Written task: Reproduce the material word for word, from its first line through the line containing "(555, 290).", inclusive. Omit the pictures from your copy.

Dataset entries
□ □ □ □ □
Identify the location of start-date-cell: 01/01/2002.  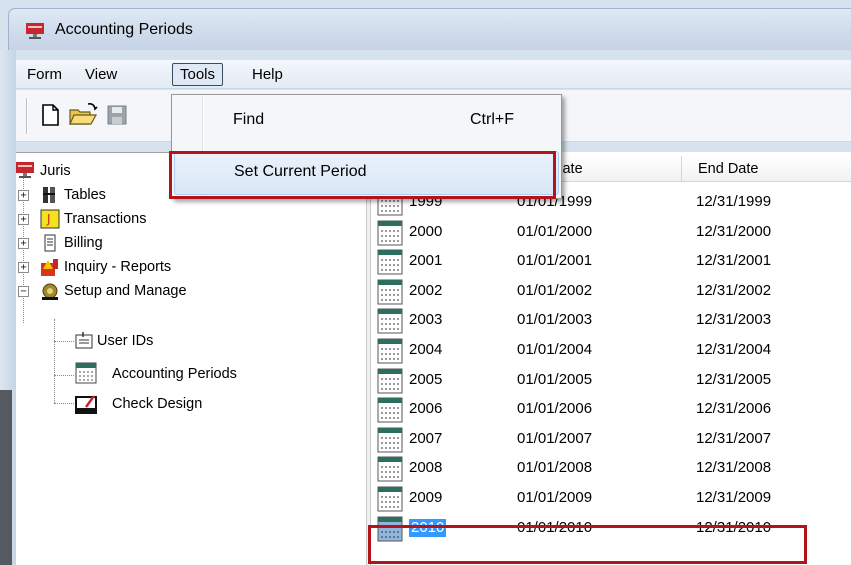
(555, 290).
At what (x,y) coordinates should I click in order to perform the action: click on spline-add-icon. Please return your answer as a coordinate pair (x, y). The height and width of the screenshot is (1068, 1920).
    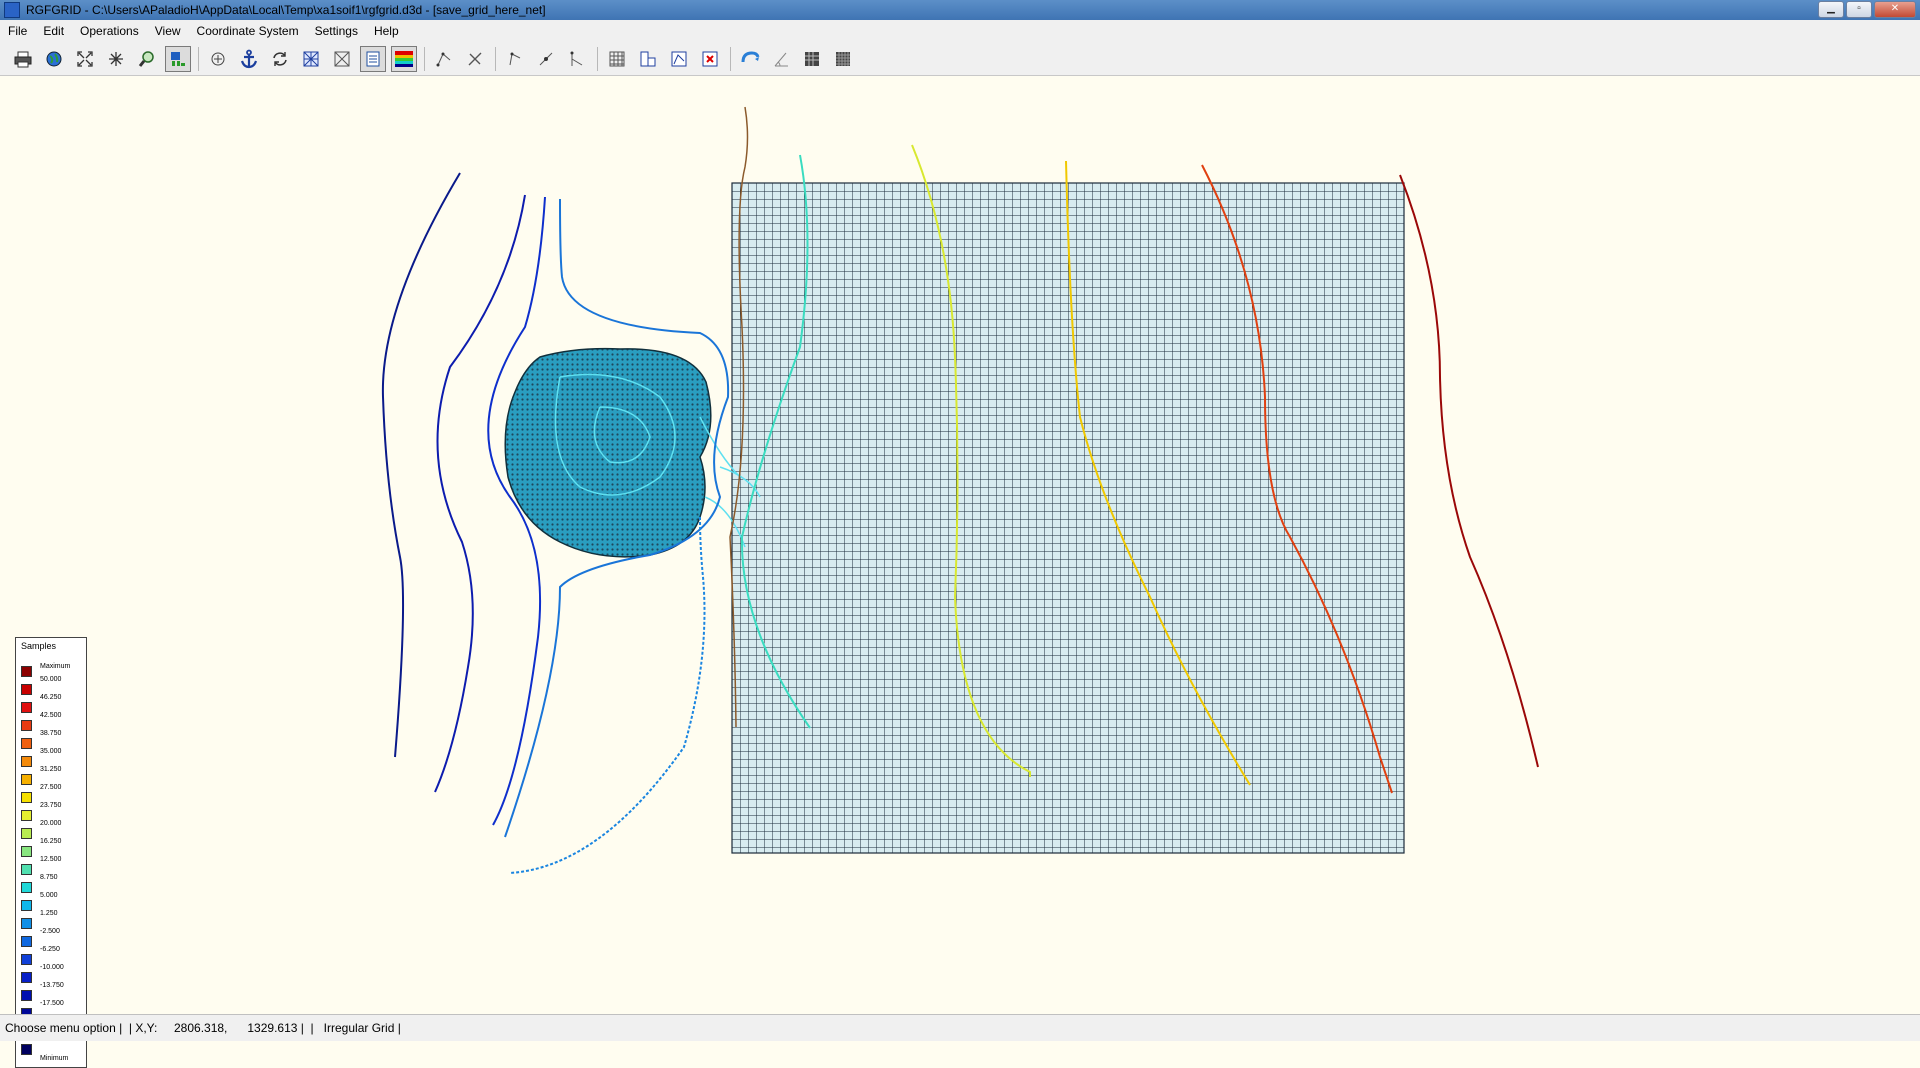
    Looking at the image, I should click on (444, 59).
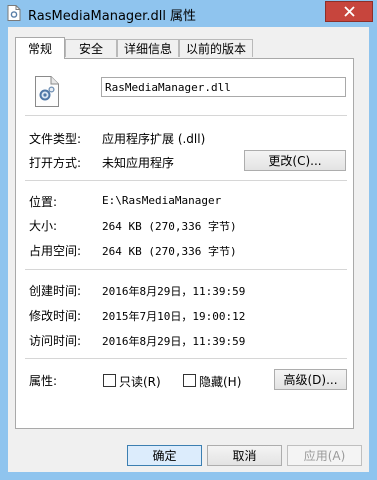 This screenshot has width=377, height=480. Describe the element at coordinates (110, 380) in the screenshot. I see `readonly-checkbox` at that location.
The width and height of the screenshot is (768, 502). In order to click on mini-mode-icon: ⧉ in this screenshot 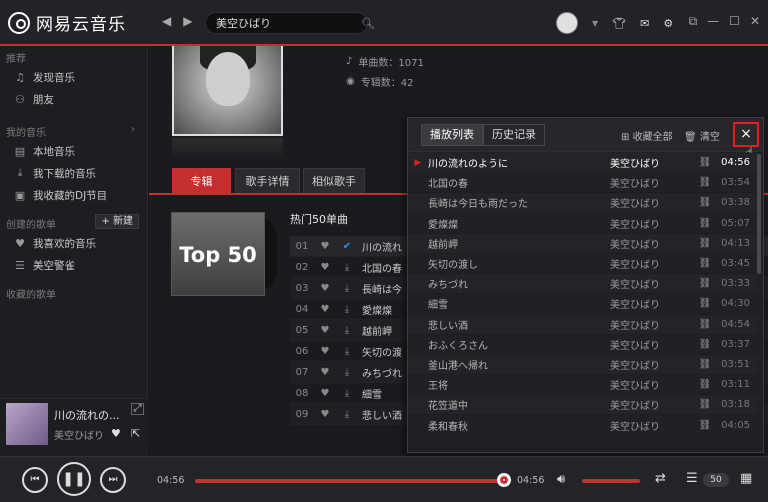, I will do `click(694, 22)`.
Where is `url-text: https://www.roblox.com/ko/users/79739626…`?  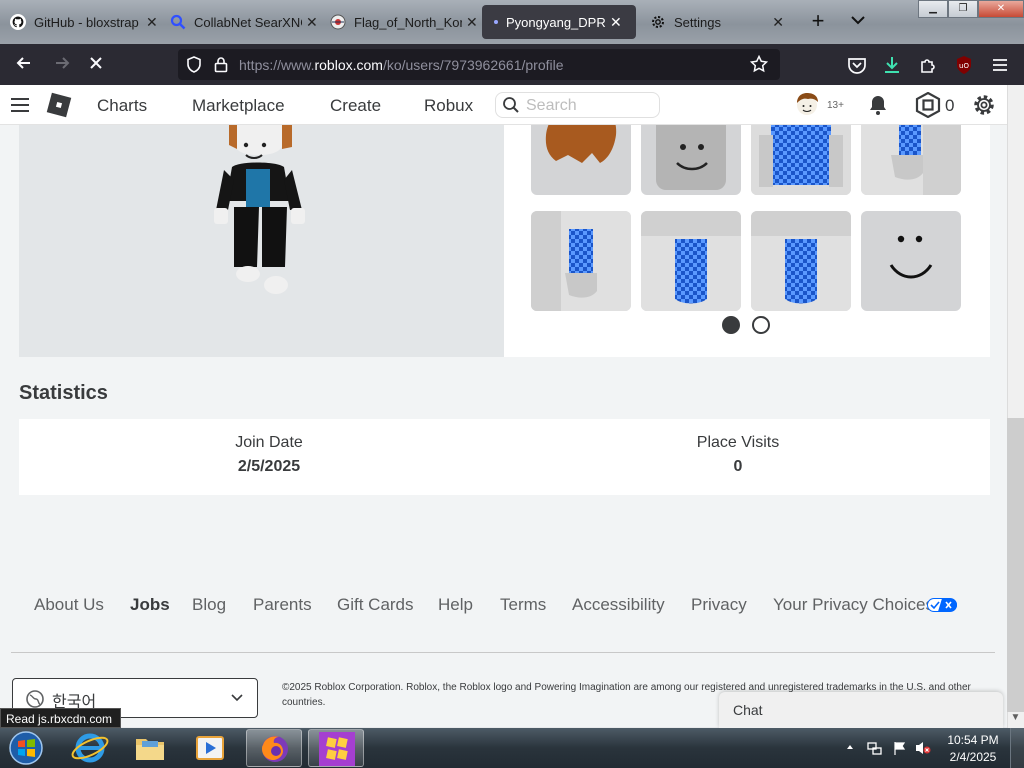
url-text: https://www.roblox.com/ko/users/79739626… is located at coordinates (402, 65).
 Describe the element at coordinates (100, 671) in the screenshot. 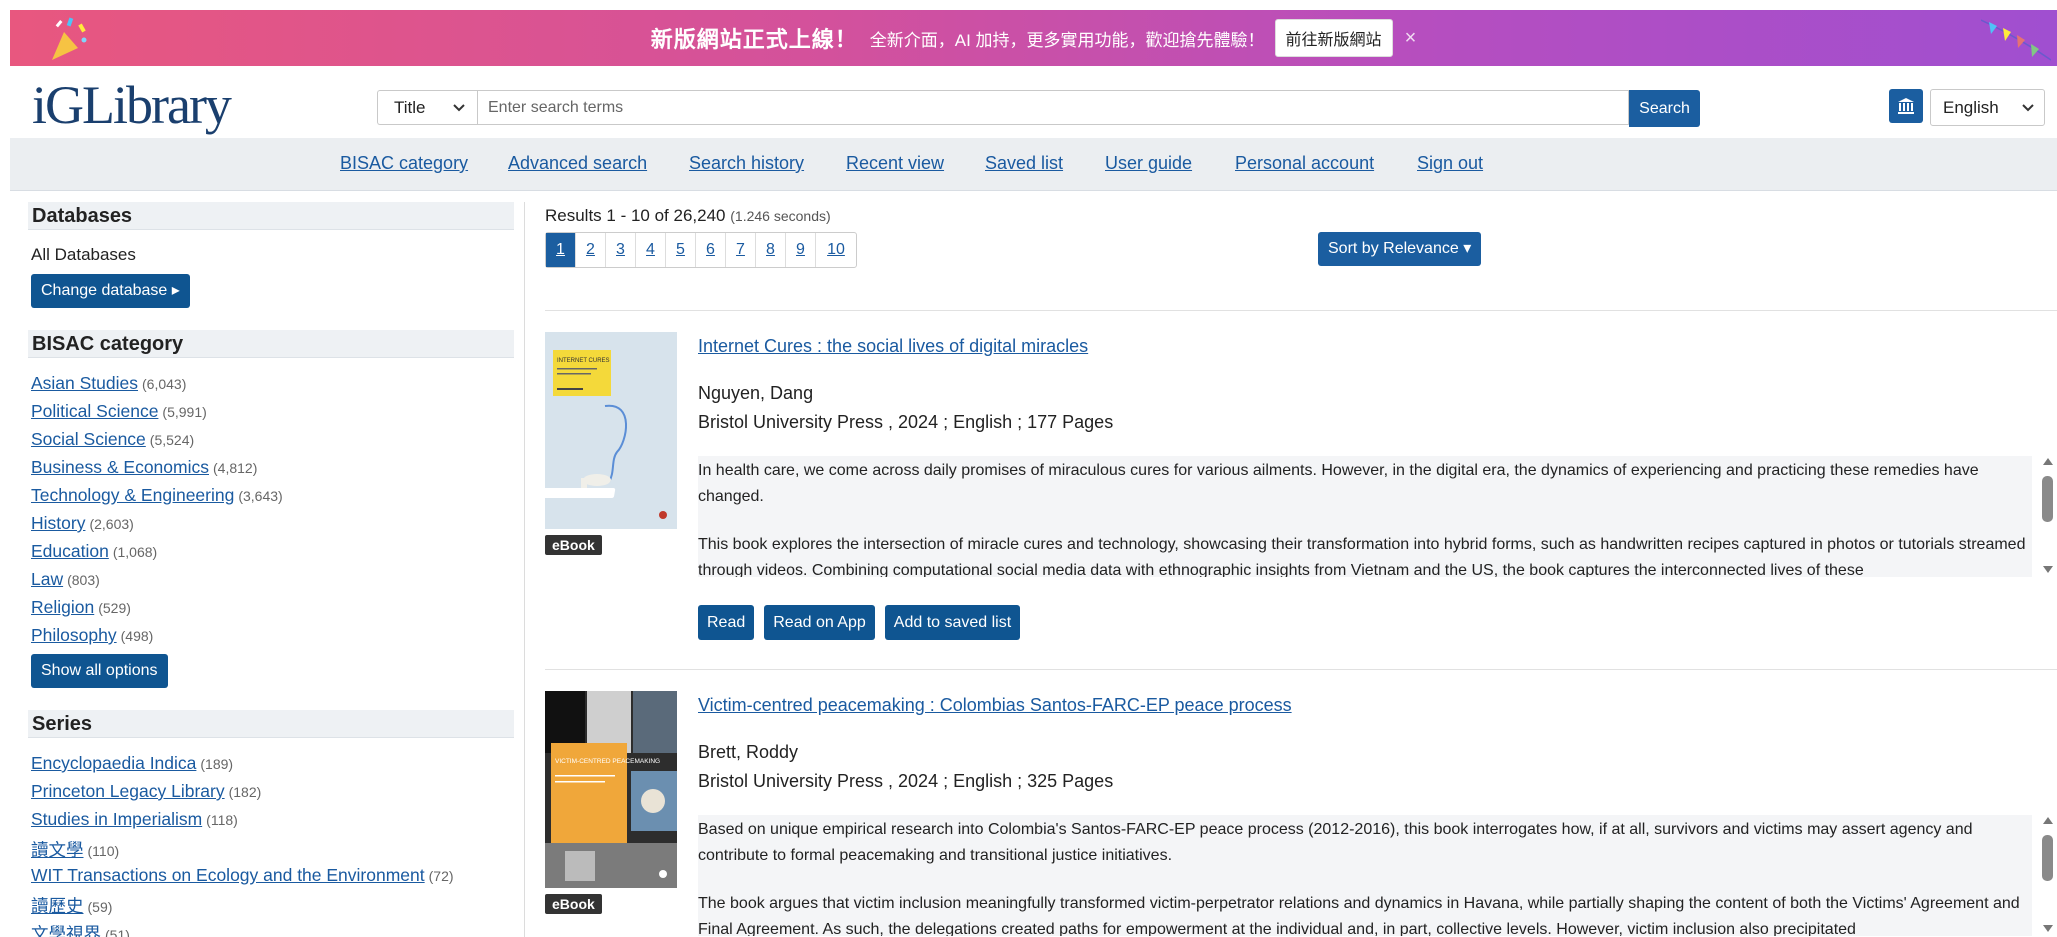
□ □ □ □ □
Finished task:
Identify the location of start-date-cell: 01/01/2002.  
(555, 290).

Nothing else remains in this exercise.